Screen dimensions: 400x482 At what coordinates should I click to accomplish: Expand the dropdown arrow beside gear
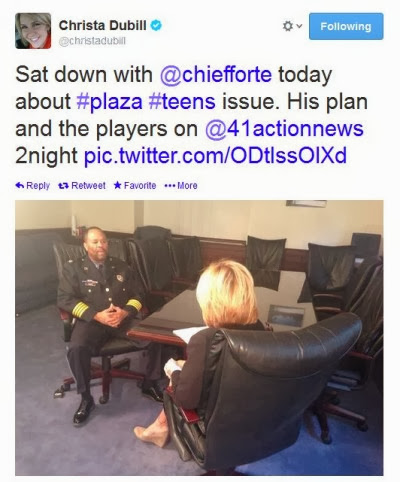pyautogui.click(x=299, y=26)
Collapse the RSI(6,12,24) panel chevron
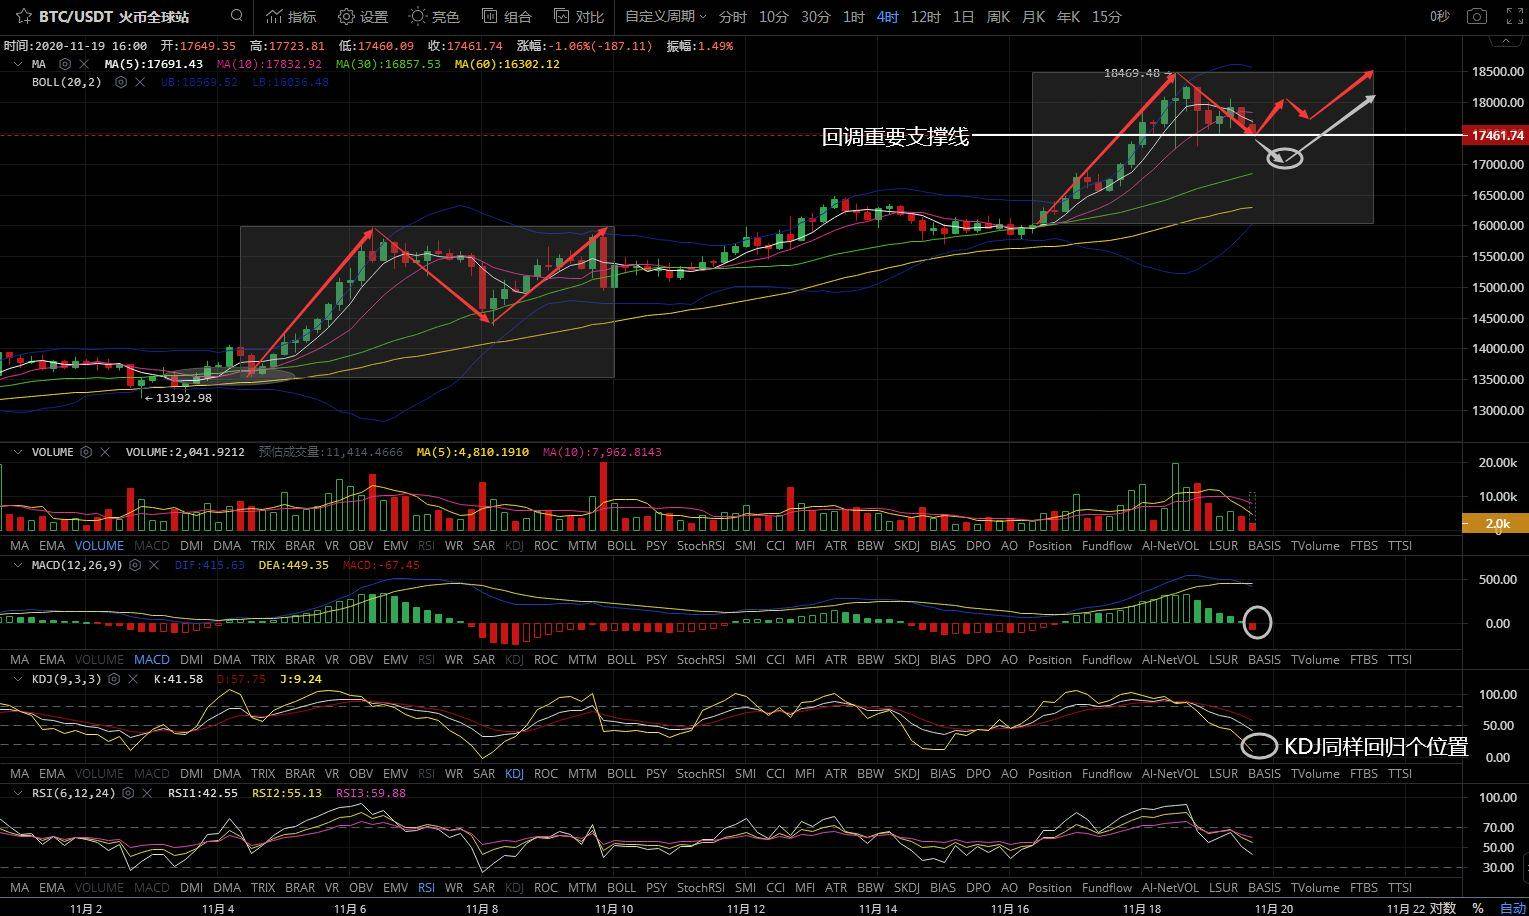The image size is (1529, 916). click(x=17, y=793)
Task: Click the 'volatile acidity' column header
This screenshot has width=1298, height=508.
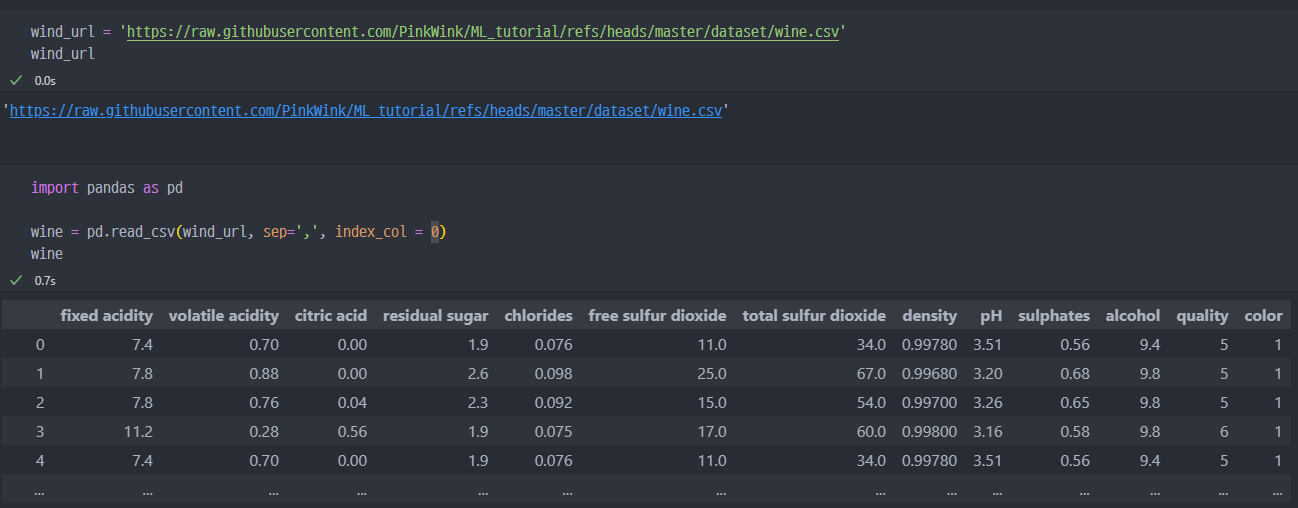Action: (223, 315)
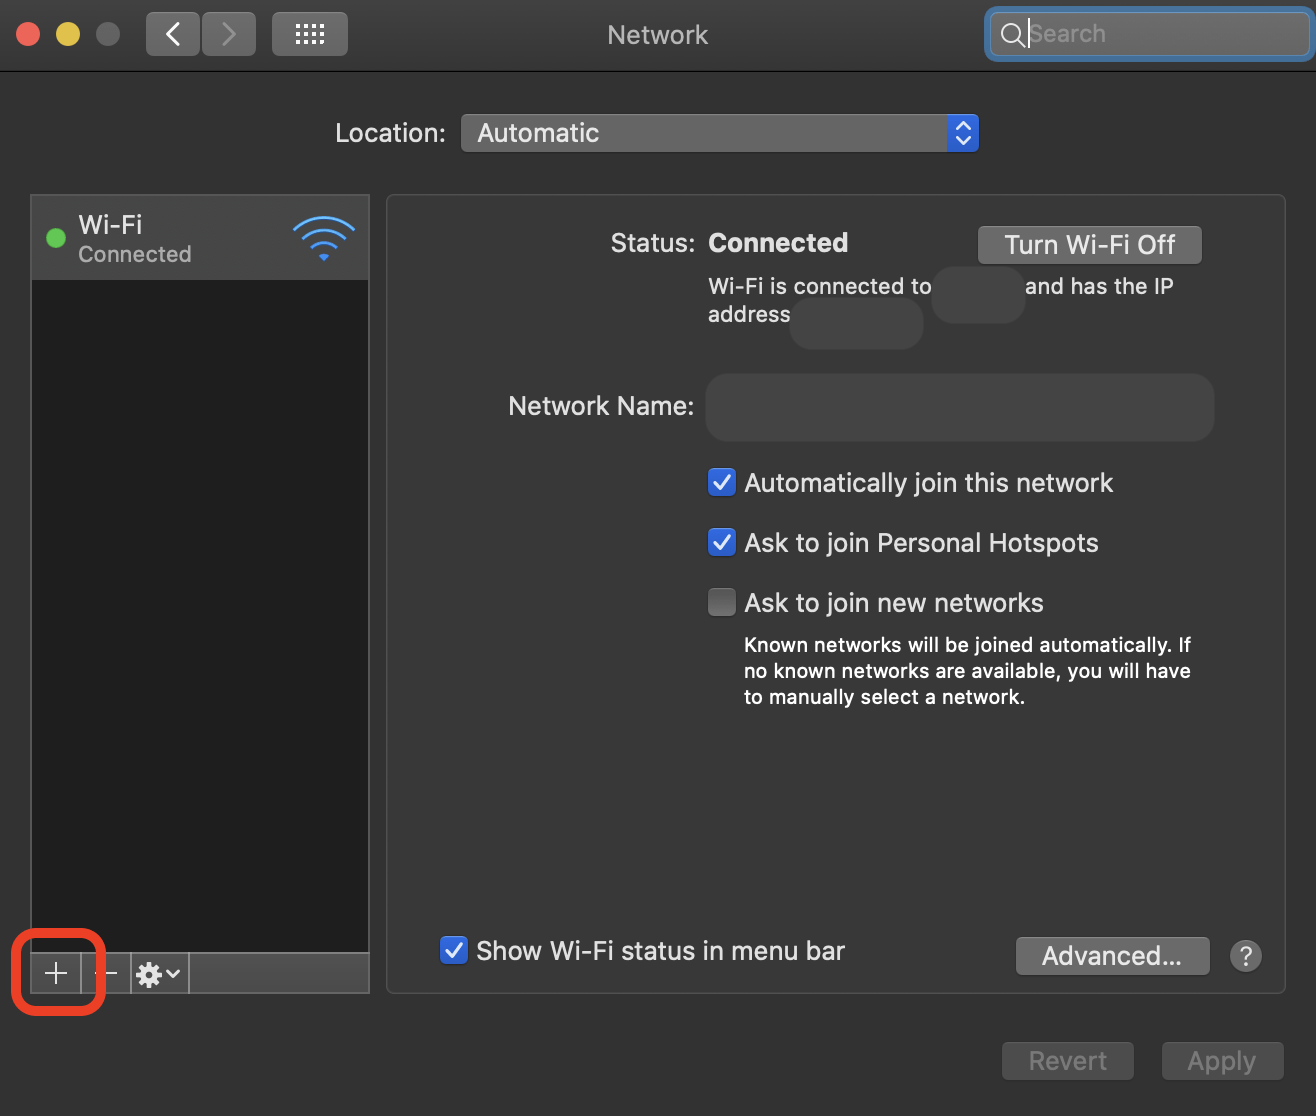1316x1116 pixels.
Task: Click inside the Network Name field
Action: point(959,407)
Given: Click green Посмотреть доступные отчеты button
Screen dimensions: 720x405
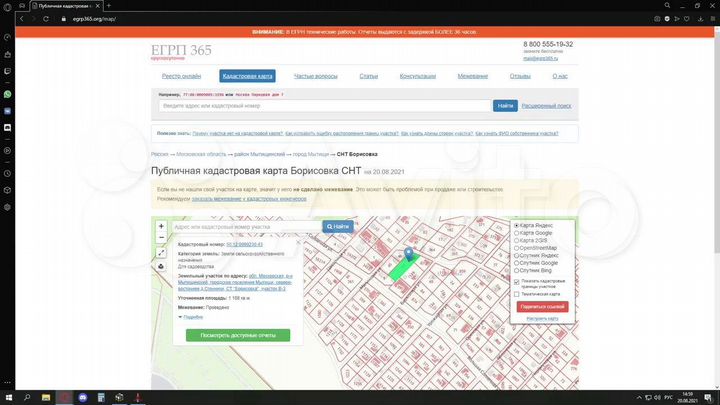Looking at the screenshot, I should click(238, 335).
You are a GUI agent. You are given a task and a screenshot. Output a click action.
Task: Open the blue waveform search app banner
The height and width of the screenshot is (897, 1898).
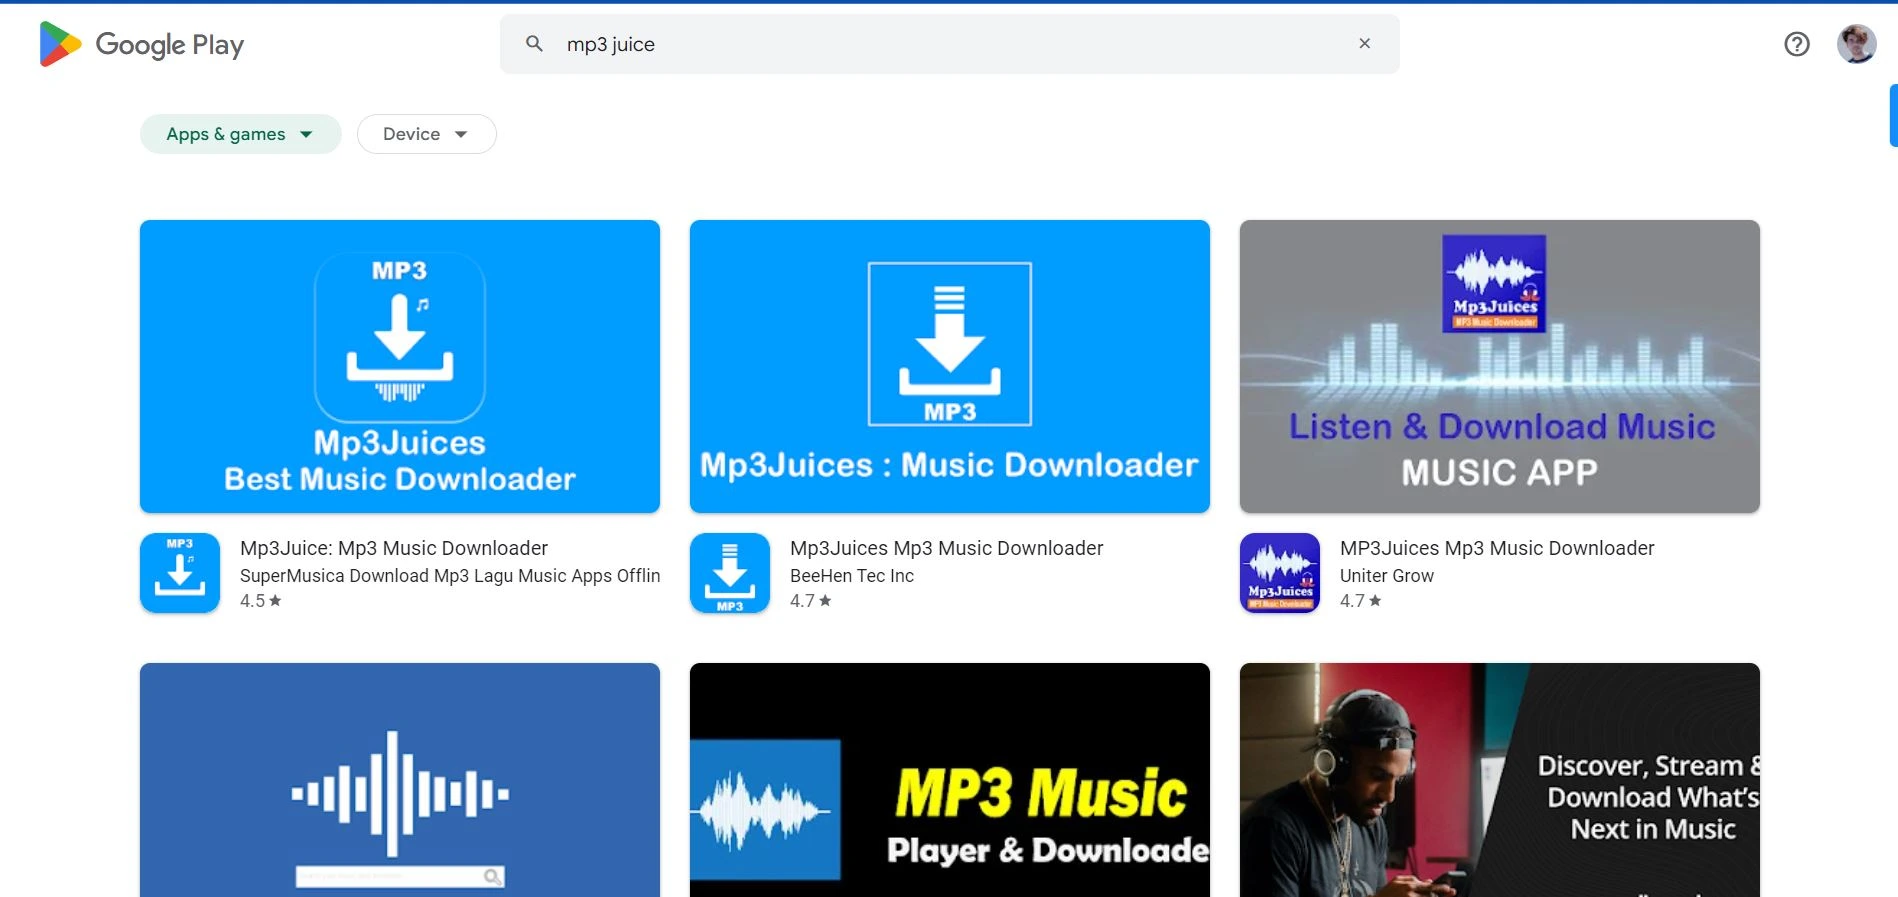(400, 780)
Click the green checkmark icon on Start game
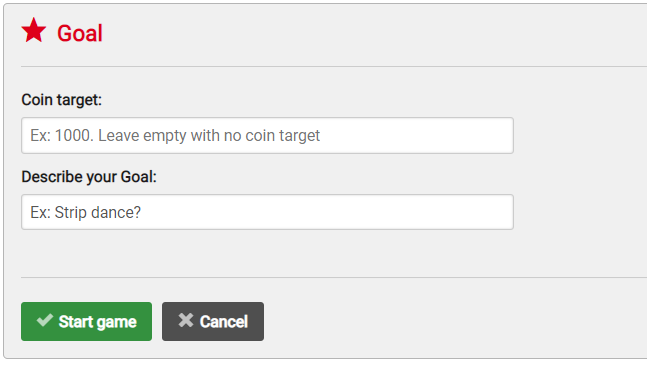Image resolution: width=647 pixels, height=366 pixels. [45, 320]
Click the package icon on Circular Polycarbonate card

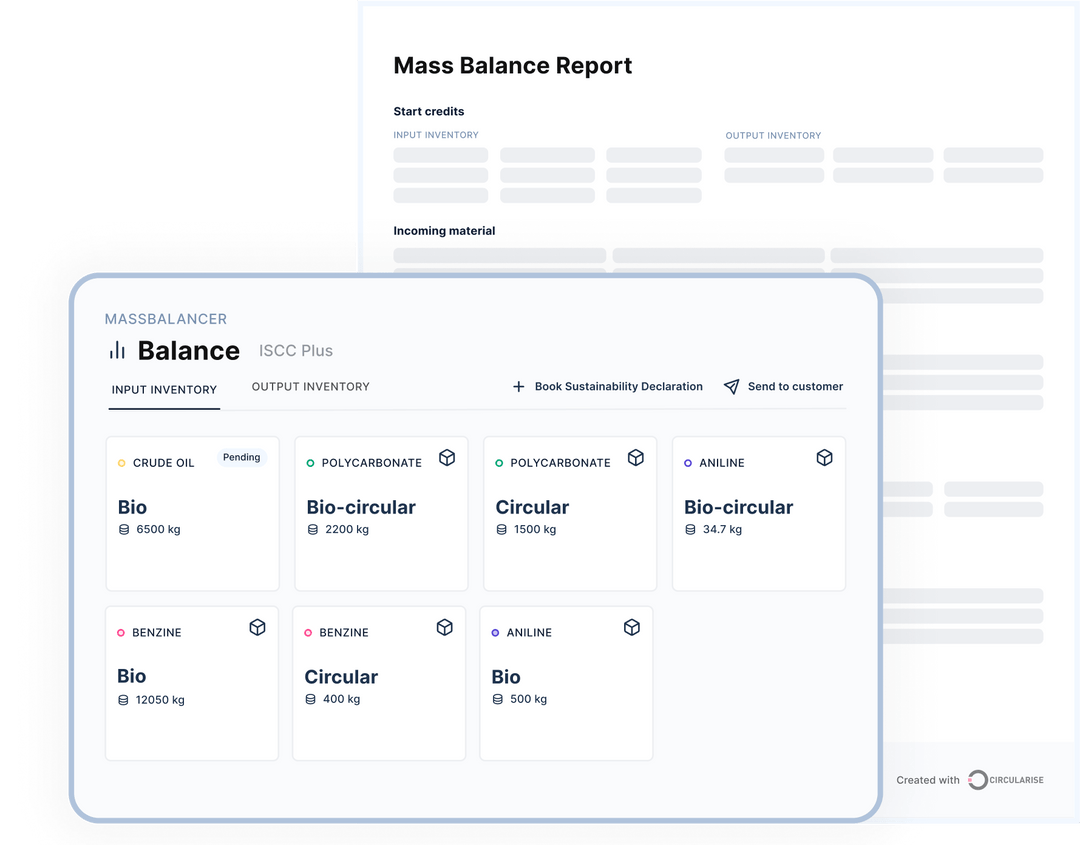tap(636, 458)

= = = =

What is required:
Please print all the data above word for word. Pictures should not appear in the copy.

Answer for this exercise:
Screen dimensions: 400x482 At what coordinates should I click to accomplish: Expand the dropdown arrow beside gear
pyautogui.click(x=299, y=26)
Collapse the RSI(6,12,24) panel chevron
The image size is (1529, 916). click(x=17, y=793)
Task: Click the 'volatile acidity' column header
This screenshot has width=1298, height=508.
Action: (223, 315)
1316x1116 pixels.
Task: Click inside the Network Name field
Action: point(959,407)
Given: Click green Посмотреть доступные отчеты button
Screen dimensions: 720x405
Looking at the screenshot, I should click(238, 335).
You are a GUI agent. You are given a task and a screenshot. Output a click action.
Task: Open the blue waveform search app banner
The height and width of the screenshot is (897, 1898).
(400, 780)
Click the green checkmark icon on Start game
Image resolution: width=647 pixels, height=366 pixels. [45, 320]
Click the package icon on Circular Polycarbonate card

tap(636, 458)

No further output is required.